Skoda Octavia (2013 – 2020) Review

Skoda Octavia (2013 – 2020) At A Glance

5/5

+Saloon shape but actually a practical hatchback. Far superior interior quality than outgoing model. Very practical with a large boot. Feels solid.

-Comfortable but not exciting to drive.

Insurance Groups are between 12–25
On average it achieves 81% of the official MPG figure

The Octavia is Skoda’s most popular car in the UK, so it’s no surprise this new model sticks to the formula that made its predecessor such a success.
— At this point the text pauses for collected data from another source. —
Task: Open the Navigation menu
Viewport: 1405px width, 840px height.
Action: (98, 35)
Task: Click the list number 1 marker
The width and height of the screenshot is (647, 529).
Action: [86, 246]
It’s practical, well equipped and offers excellent value for money – but this time around there’s more technology, better fuel economy and more space.

On the surface it might not look like a radical step forward. The styling is neat but subdued and in profile the car looks similar to the last generation model – but this time around it’s both larger and lighter, with weight savings of more than 100kg - which translates to useful fuel economy improvements.
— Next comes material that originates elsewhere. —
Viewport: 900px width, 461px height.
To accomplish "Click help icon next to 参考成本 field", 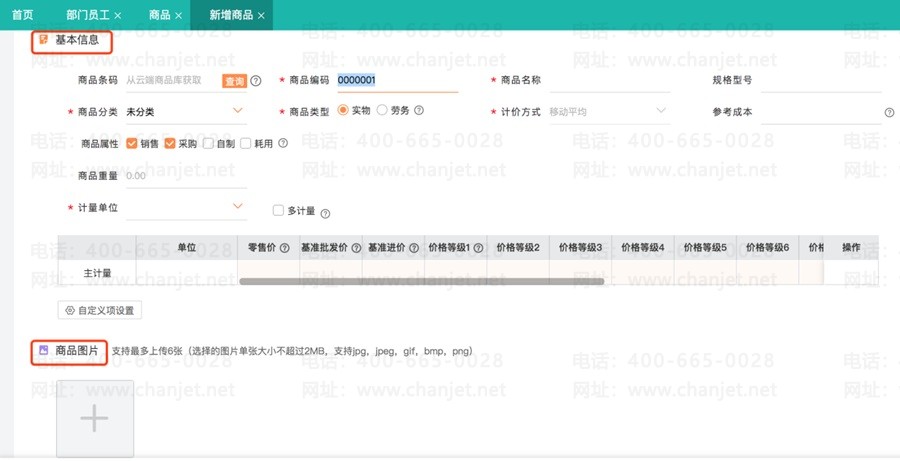I will click(889, 113).
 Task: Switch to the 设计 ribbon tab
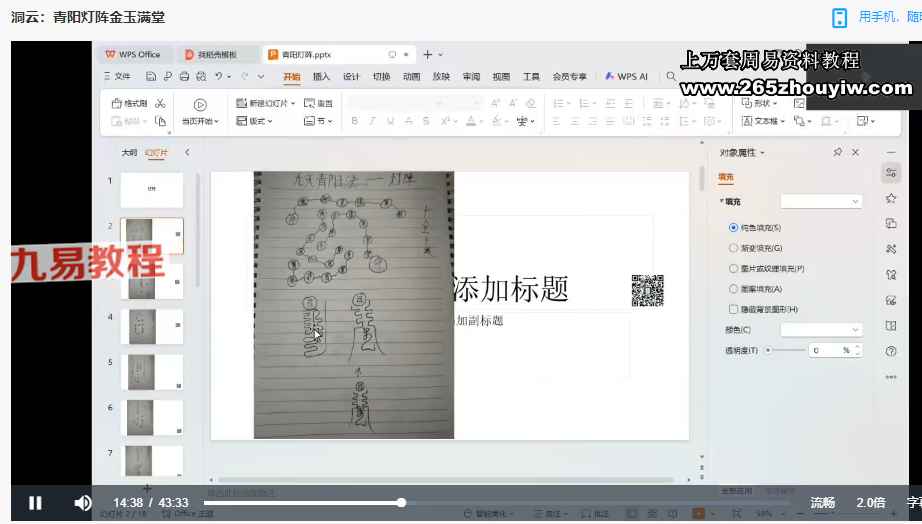351,76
There are plenty of thoughtful ‘Simply Clever’ touches throughout the Octavia. Features like a built in ice-scraper, reversible rubber boot carpet and door-pocket waste bin add to the appeal and make it stand apart from rivals, as does the large, 590-litre boot.

Four engines are initially available, two petrol and two diesel, all of which are familiar from other Volkswagen Group cars. The entry level 1.2-petrol and 1.6-litre diesel engines both have the same 105PS power output, while the 1.4-litre TSI petrol produces 140PS and the top 2.0-litre TDI engine produces 150PS.

For the best efficiency and lowest running costs the 1.6 TDI is the one to go for – it has CO2 emissions of 99g/km and a combined cycle economy figure of 74.3mpg – but none of the engines are particularly thirsty. Buyers won’t just save on fuel and tax bills, either – the new Octavia is in cheaper insurance groups than the outgoing model. 

Real MPG average for a Skoda Octavia (2013 – 2020)

RealMPG

Real MPG was created following thousands of readers telling us that their cars could not match the official figures.

Real MPG gives real world data from drivers like you to show how much fuel a vehicle really uses.

Average performance

81%

Real MPG

34–75 mpg

MPGs submitted

634

Diesel or petrol? If you're unsure whether to go for a petrol or diesel (or even an electric model if it's available), then you need our Petrol or Diesel? calculator. It does the maths on petrols, diesels and electric cars to show which is best suited to you.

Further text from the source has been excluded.